In the case of Lloyd Thomas Co. v. Grosvenor Co., supra, we have a very similar question. In that case it appears that the complainant was a foreign corporation and had not filed its articles of incorporation in Tennessee; that it entered into a contract with the defendant, who was a resident of Memphis, Tennessee, by the terms of which complainant agreed to appraise for the defendant certain real estate situated at Mammoth Springs, Ark., and that the contract for making the appraisal of this property was made by a representative of complainant in the City of Memphis, but subject to the approval of the home office in the city of Chicago, Ill. It was insisted for the defendant in that case that it was a Tennessee contract, and that although the service had been rendered by complainant to the defendant, the complainant could not maintain its action in a Tennessee court because it had failed to comply with the Tennessee statutes relative to foreign corporations doing business in this State. It also appeared in that case that the complainant, which was an appraisal company, and an Illinois corporation, had conducted business in Tennessee on other and different occasions and for other and different *373 people, by making appraisements of property located in Tennessee. In that case it was held that the contention made by the defendant could not be sustained. The court said: "If it be conceded that the other contracts entered into by complainant with parties in the State for the appraisal of property situated in the State, and the sending of its agent here to gather data necessary to enable it to make such appraisals, amounted to a carrying on of a portion of its ordinary business in the State, that fact could not operate to prohibit defendant from enforcing the contract in question, since such contract was an interstate transaction and is protected by the interstate commerce clause of the Federal Constitution." Citing Martins v. Hubbell Publishing Co., 190 Ala. 311, 67 South, 275.

The only distinction that we see between the case at bar and the case of Lloyd Thomas Co. v. Grosvenor, supra, is that in the instant case all the transactions were between the same parties, while in the case of Thomas Co. v. Grosvenor, supra, the contract sued on was held to be an interstate transaction, while the other acts and business of an intrastate character were with other parties. However, we are of the opinion that the same principle is involved. When reduced to its final analysis, as we construe the holding of the court in the Thomas v. Grosvenor case, a foreign corporation which has failed to comply with the Tennessee statute on the subject may be engaged in both intra and interstate business, and such of its transactions as are of intrastate character would come within the rule and within the statute, and on which an action could not be maintained, while on all transactions of purely interstate character, such transactions would not come within the inhibitions of the State law, but would be protected by the commerce clause of the Federal Constitution.
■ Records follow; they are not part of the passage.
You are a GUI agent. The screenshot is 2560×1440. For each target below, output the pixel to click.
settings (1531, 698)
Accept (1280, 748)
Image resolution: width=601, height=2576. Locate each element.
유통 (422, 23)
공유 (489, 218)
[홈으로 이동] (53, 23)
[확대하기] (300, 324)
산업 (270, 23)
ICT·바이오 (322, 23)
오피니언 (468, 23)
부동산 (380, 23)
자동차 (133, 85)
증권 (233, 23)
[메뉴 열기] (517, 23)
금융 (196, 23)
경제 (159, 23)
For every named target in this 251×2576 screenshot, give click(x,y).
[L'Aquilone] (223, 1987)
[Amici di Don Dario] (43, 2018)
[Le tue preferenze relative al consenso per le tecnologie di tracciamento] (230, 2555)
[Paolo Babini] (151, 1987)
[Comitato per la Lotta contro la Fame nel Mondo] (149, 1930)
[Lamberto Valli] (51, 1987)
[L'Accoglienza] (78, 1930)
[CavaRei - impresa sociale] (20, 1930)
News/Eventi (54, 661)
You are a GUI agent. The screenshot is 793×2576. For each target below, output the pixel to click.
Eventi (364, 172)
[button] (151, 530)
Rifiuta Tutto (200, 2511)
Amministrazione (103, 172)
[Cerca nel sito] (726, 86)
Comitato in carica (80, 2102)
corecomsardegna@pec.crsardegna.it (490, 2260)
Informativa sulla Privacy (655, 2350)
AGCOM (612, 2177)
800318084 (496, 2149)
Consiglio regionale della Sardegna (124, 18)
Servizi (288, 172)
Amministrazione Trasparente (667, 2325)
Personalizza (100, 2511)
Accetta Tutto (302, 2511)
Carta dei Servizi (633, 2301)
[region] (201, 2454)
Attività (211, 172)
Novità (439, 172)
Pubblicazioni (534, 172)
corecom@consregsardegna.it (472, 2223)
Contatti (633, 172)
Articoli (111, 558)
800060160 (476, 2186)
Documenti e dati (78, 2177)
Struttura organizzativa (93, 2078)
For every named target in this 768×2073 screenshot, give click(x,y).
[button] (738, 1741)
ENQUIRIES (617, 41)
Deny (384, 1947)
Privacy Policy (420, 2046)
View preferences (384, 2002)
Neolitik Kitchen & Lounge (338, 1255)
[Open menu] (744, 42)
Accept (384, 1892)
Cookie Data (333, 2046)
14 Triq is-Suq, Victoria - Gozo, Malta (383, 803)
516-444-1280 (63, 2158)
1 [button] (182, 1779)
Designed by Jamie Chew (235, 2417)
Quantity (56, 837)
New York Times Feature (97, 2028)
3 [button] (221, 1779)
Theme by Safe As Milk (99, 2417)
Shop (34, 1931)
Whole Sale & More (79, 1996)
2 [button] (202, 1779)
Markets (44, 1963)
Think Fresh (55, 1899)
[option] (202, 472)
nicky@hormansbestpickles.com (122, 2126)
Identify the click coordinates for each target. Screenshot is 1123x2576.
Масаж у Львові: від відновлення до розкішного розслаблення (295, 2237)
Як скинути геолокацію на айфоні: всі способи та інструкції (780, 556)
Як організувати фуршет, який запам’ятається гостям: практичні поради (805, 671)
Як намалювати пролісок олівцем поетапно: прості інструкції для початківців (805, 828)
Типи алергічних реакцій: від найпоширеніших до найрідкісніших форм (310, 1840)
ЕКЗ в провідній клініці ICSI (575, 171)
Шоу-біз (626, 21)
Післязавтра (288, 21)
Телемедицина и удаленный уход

We are of the opinion that the Chancellor was not in error in holding the defendant liable for so much of the account sued on as represented orders taken by complainant's salesman subject to the approval of complainant, and where the shipments were made from Atlanta, Ga., or Camden, N.J.

It results that all assignments of error are overruled, and the decree of the Chancellor is affirmed. Appellant and surety on the appeal bond will pay the cost of this appeal.